Permítanme una digresión. Una cosa venía quedando clara. Macri no tenía (dudo que la tenga aún) ninguna intención de pagarle un peso al Estado santafesino. Menos en este año electoral. Así de simple. Los santafesinos sabían que las reuniones bipartitas eran de mero entretenimiento, para ganar tiempo y disuadir a que Santa Fe fuera otra vez a la Justicia. Sin embargo ese sería el desenlace. A Santa Fe no le quedaría más remedio que correr ante los supremos a quejarse porque el Estado nacional no cumplía con la orden que ellos habían emitido y no le aflojaron un centavo. Resultado: otro proceso en la Corte hasta llegar a otro procedimiento que desembocaría en una negociación como la que se estancó (sin que hasta entonces hubiese ido muy lejos) a fin de 2016 cuando se cambió al ministro de Hacienda, Alfonso Prat Gay, por Nicolás Dujovne. Hay otro dato que se tuvo en cuenta, Córdoba volvió a los estrados judiciales por la deuda.

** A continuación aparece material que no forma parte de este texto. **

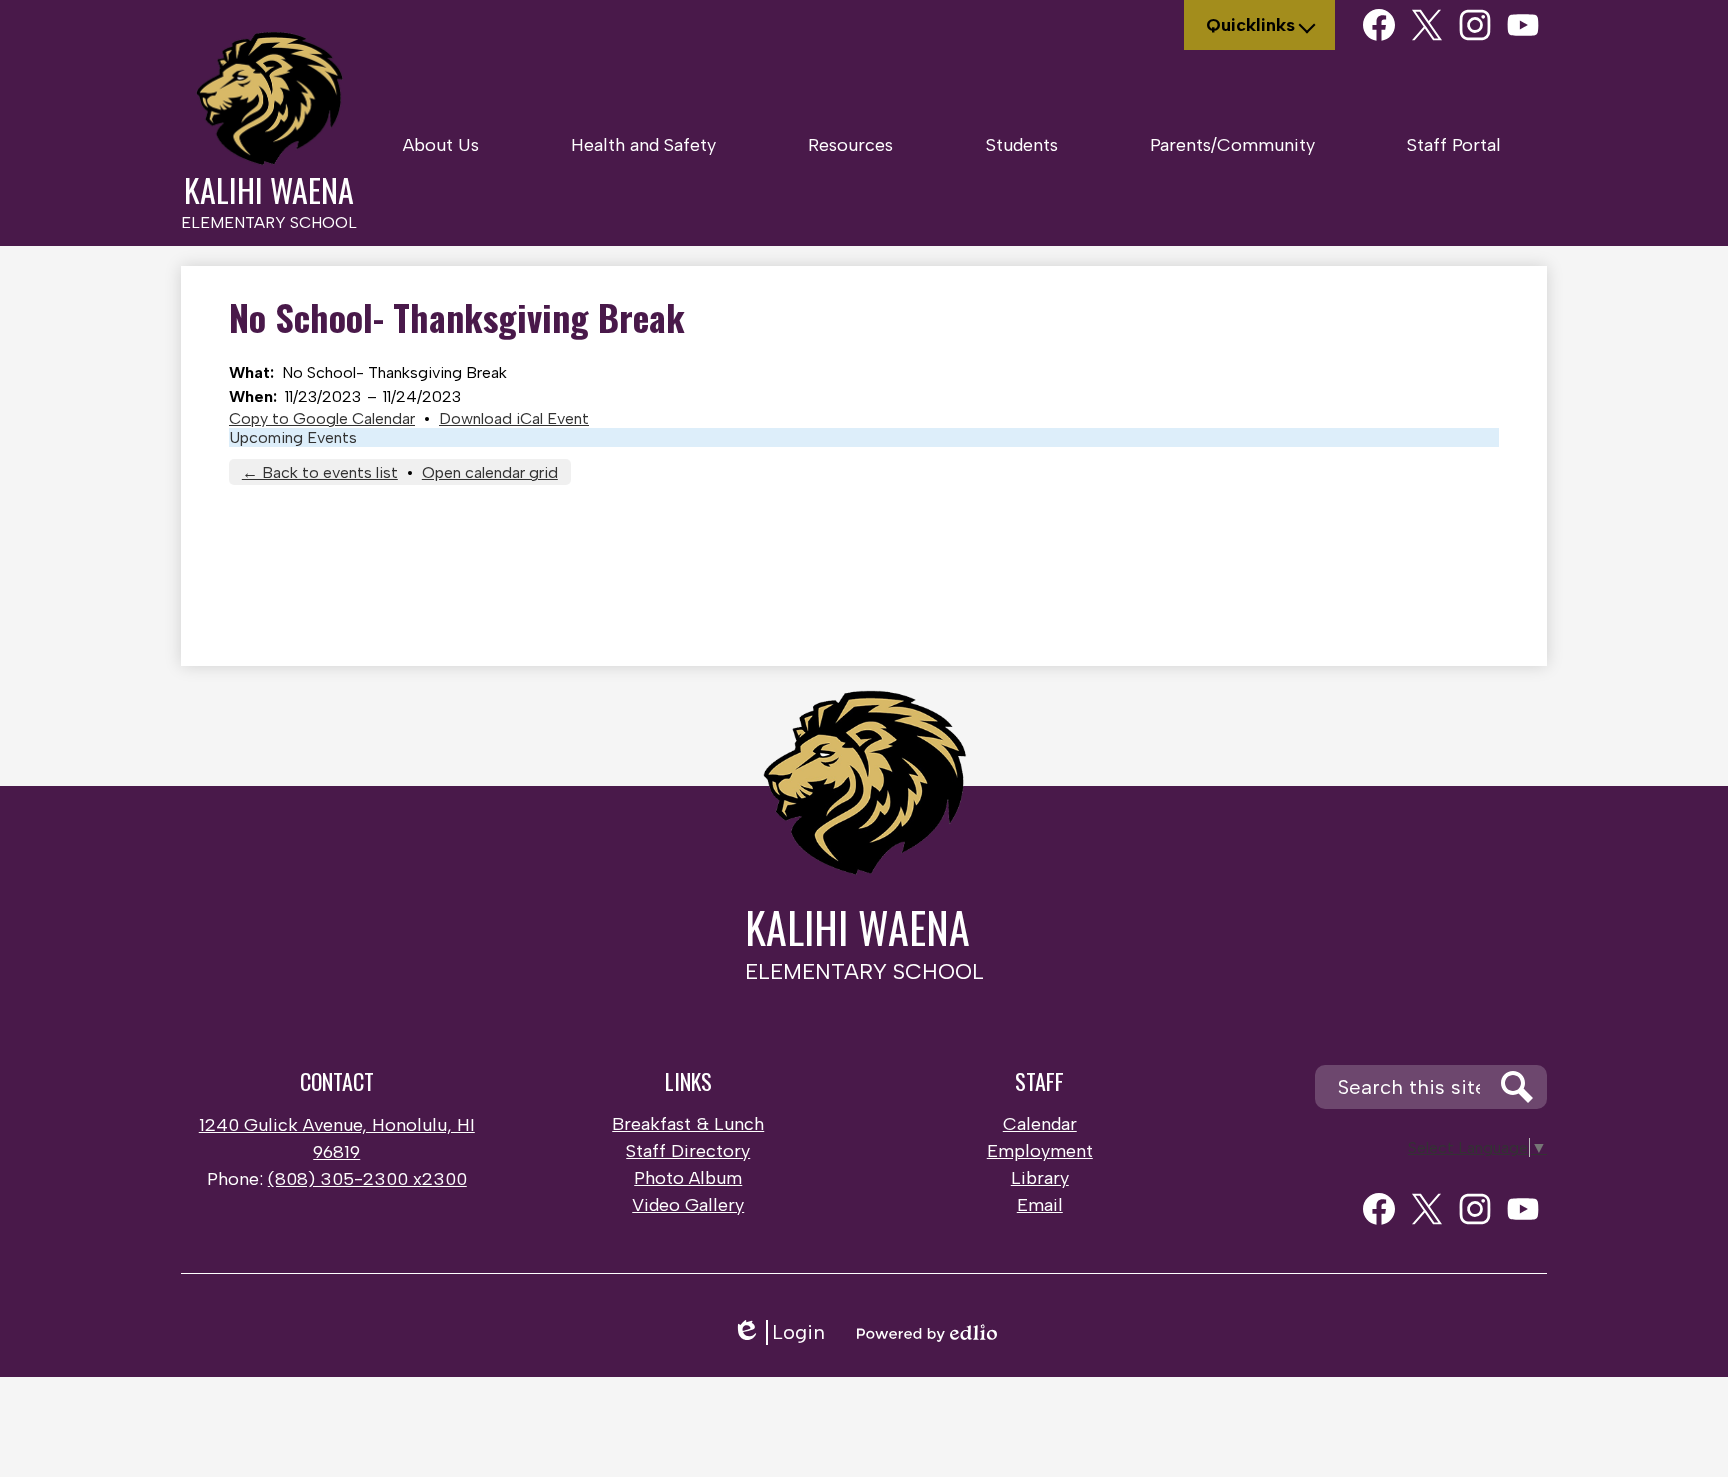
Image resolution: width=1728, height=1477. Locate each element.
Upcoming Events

O sea, los santafesinos pusieron las barbas en remojo y buscaron una alternativa.

Y, tengo que decirlo aunque después mis amigos peronistas me digan que parezco un socialista, más allá de cómo termine resultando, la originalidad de la cosa está fuera discusión.

El colega Jorge Salum, de este diario, escribió el jueves 13 —es decir una semana antes de que se hiciera el acto en elCentro Cultural Paco Urondo de la ciudad de Santa Fe— una nota de precisión impecable sobre cómo se destinarían los 15 mil millones que Lifschitz le pedía a Macri que le pagara de inmediato y en efectivo: "A Rosario llegarían algo más 2.115 millones de pesos y a la ciudad de Santa Fe casi 800 millones. La que menos recibiría es Colonia Iturraspe, un paraje mínimo ubicado sobre la ruta 65: le tocaría casi un millón de pesos". En esa nota estaba ciudad por ciudad, localidad por localidad, pueblo por pueblo. Sus autoridades cuando su semana después recibieron la invitación para ir al acto en que se supone (recién ahí) se haría pública la oferta corrieron a cepillar sus trajes. No fuera a ser que terminara siendo cierto y algo de todo ese dinero les terminara llegando. No llama la atención que hayan colmado el lugar ni que hayan aplaudido el discurso del gobernador con verdaderas ganas. Lifschitz ese día se dio el gusto de que lo aplaudiesen socialistas, peronistas, radicales, demoprogresistas, izquierdistas, derechistas, vecinalistas, y cuantos istas tiene la política vernácula.

Claro que hay un problema. ¿Siempre hay un problema, no, lector? Y si no, ¿que sería la vida? El presidente Mauricio Macri comprendió que esa ovación —en la que batieron palmas muchos PRO como el diputado y candidato Luciano Laspina entre otros muchos— que ensanchó al mandatario santafesino a más no poder, quedó entrampado: si a las ciudades, comunas y pueblos santafesinos no llega algo de estos fondos no será por la gestión socialista sino por la indiferencia de un gobierno nacional que no sólo incumple un fallo judicial sino que también se muestra insensible a las necesidades del interior.

El problema es que parece que se peló la gallina antes de retorcerle el cogote. Y al estar del enojo de Macri, pelada y todo la gallina todavía no está hecha caldo y puede escaparse.